The Clinical Modelling Program has effectively operated as an orphan within the organisation. It is more by luck than strategy or design that we have achieved what we have. This needs to change or openEHR could fail.

This is the kind of thing I wanted to speak to the Board about each time I approached it this year. Each time my request was rejected, with the reason being that Silje Ljosland Bakke had been appointed the Clinical Modelling Program representative on the Board at some point. Silje (already on the Board as an organisational rep) has repeatedly denied that she fulfils this role. So what on earth is going on. Certainly, the appointment of a Board representative has never been discussed with me. Rather both Silje and I feel that the Modelling program could only be fairly represented if both co-leads were involved in any Board discussions or program strategy.

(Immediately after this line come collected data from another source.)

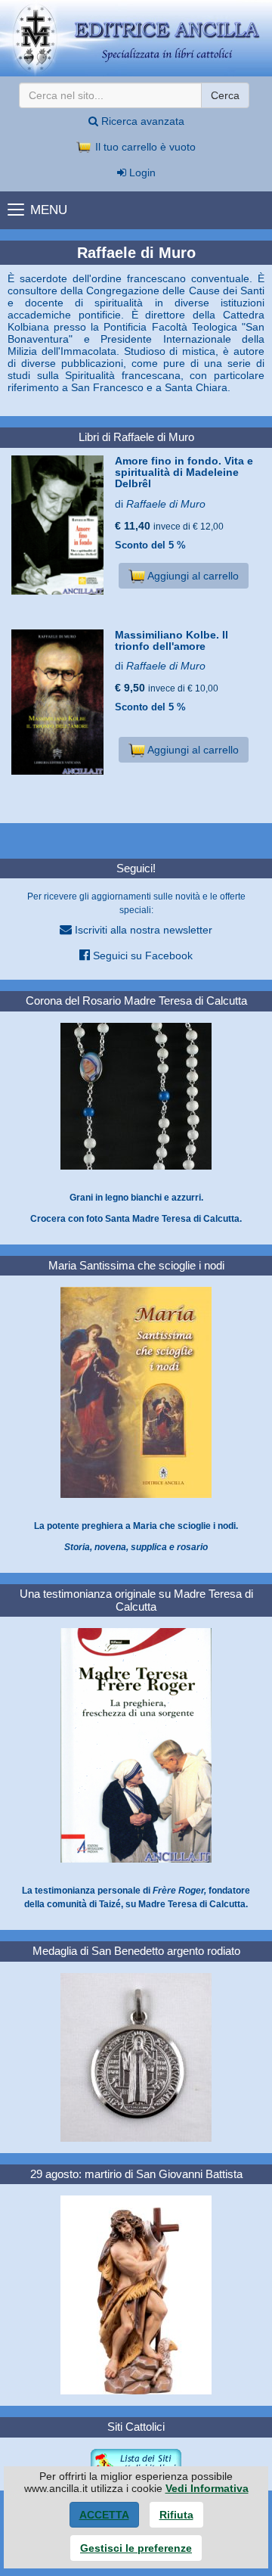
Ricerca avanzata (141, 121)
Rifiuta (176, 2515)
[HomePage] (136, 38)
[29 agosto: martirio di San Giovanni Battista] (136, 2294)
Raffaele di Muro (166, 504)
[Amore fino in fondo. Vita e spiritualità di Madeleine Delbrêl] (57, 525)
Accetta (104, 2515)
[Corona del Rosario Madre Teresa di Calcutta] (136, 1095)
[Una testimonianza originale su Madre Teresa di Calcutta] (136, 1744)
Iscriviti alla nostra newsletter (142, 930)
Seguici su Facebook (141, 955)
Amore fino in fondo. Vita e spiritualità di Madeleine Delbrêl (184, 472)
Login (141, 172)
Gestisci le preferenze (136, 2548)
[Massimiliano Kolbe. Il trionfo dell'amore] (57, 702)
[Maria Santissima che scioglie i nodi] (136, 1392)
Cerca (225, 95)
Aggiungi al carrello (192, 576)
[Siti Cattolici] (136, 2463)
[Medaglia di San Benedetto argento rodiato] (136, 2056)
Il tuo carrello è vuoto (144, 147)
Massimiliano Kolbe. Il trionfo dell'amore (171, 640)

One has to wonder, is this a consensus position of the Board as a whole, or it is just the position of the Co-chair who responds to my emails, who hasn’t spoken to me once during my period of paid engagement, not to understand the Modelling Program, nor even to enquire why I withdrew my services.

It’s messy and ugly and totally unnecessary. And the openEHR community is the ultimate loser.